● EXERCISE DESCRIPTION: Except for the pictures, output the records in full and exactly.

● RECORDS FOR THE EXERCISE:
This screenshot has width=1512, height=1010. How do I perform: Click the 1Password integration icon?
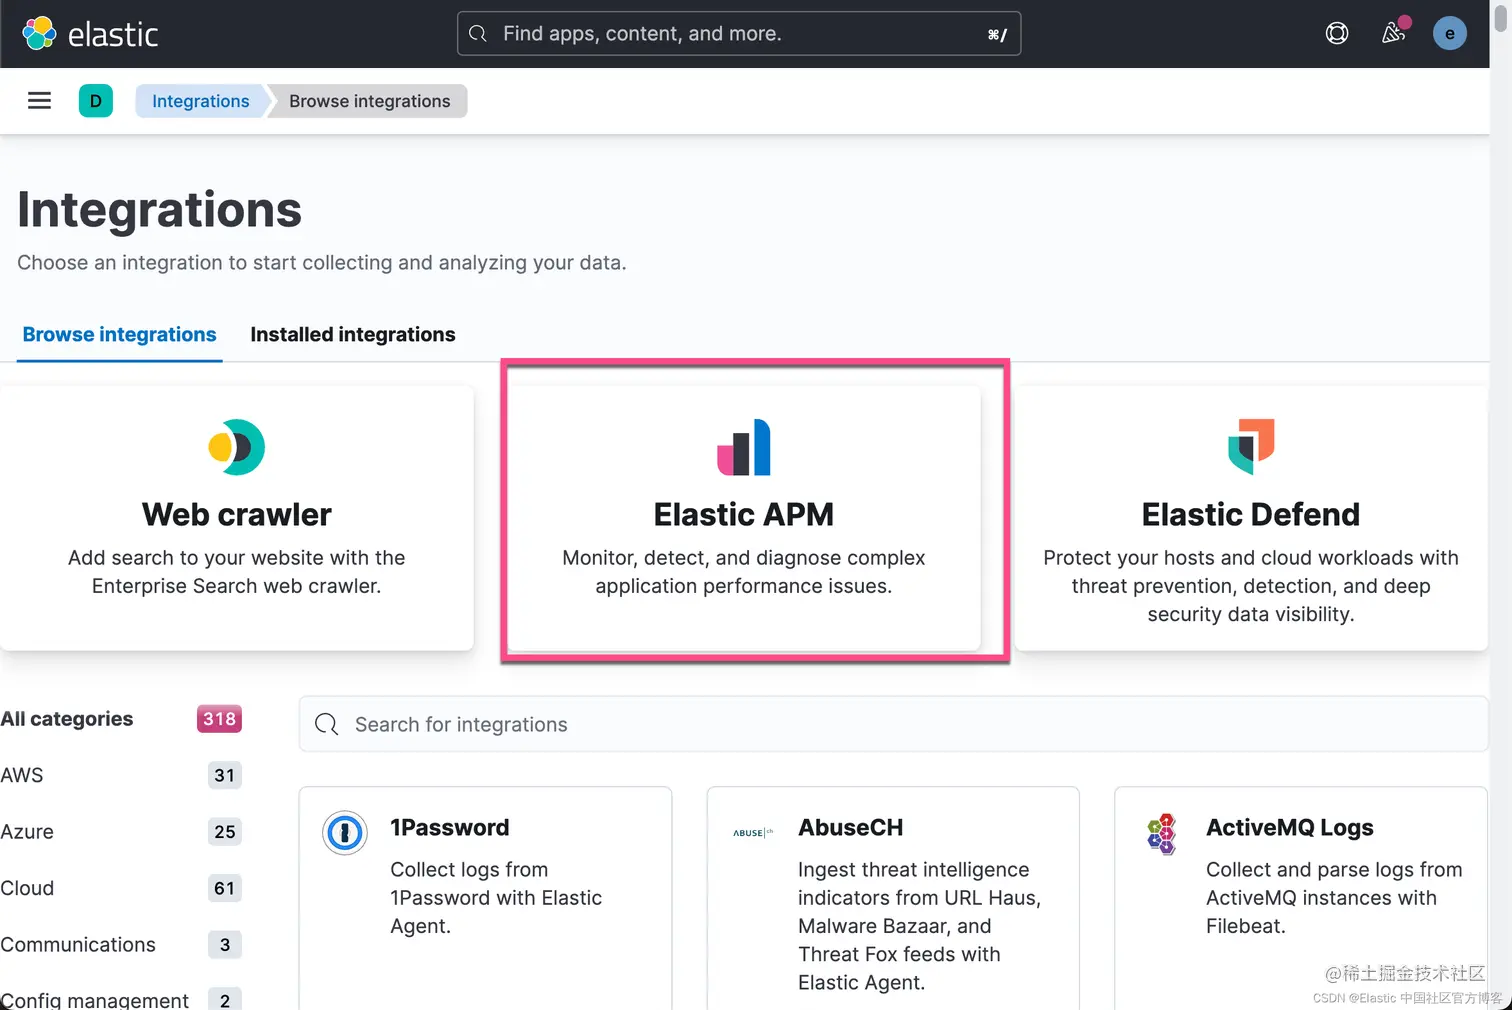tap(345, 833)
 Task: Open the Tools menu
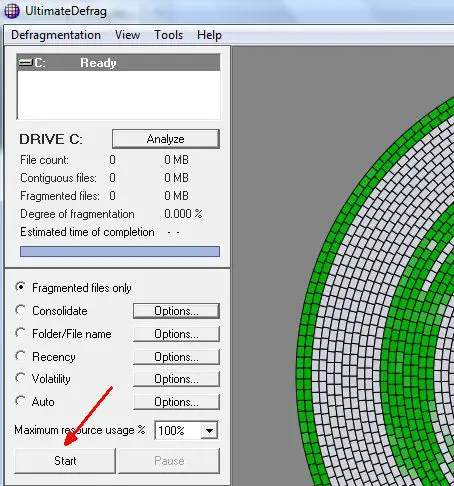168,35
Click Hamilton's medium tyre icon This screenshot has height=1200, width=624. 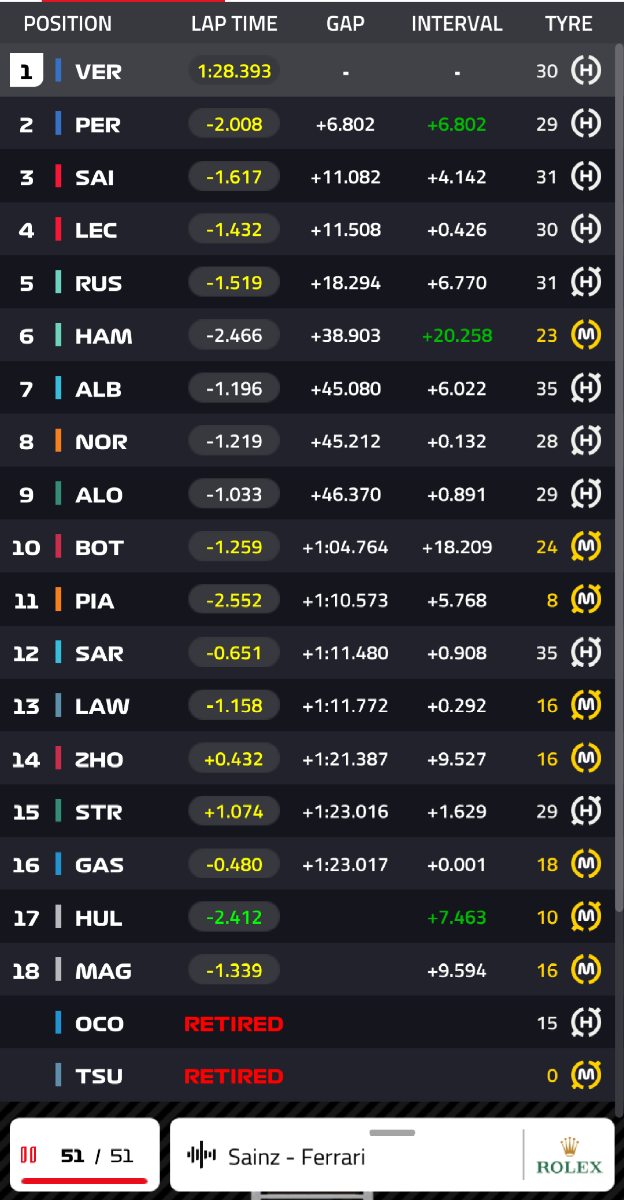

● RESPONSE TO THIS TASK:
This screenshot has width=1512, height=1010. How do I perform: Click the 1Password integration icon?
tap(345, 833)
 Task: Open the Tools menu
168,35
Click Hamilton's medium tyre icon This screenshot has height=1200, width=624. 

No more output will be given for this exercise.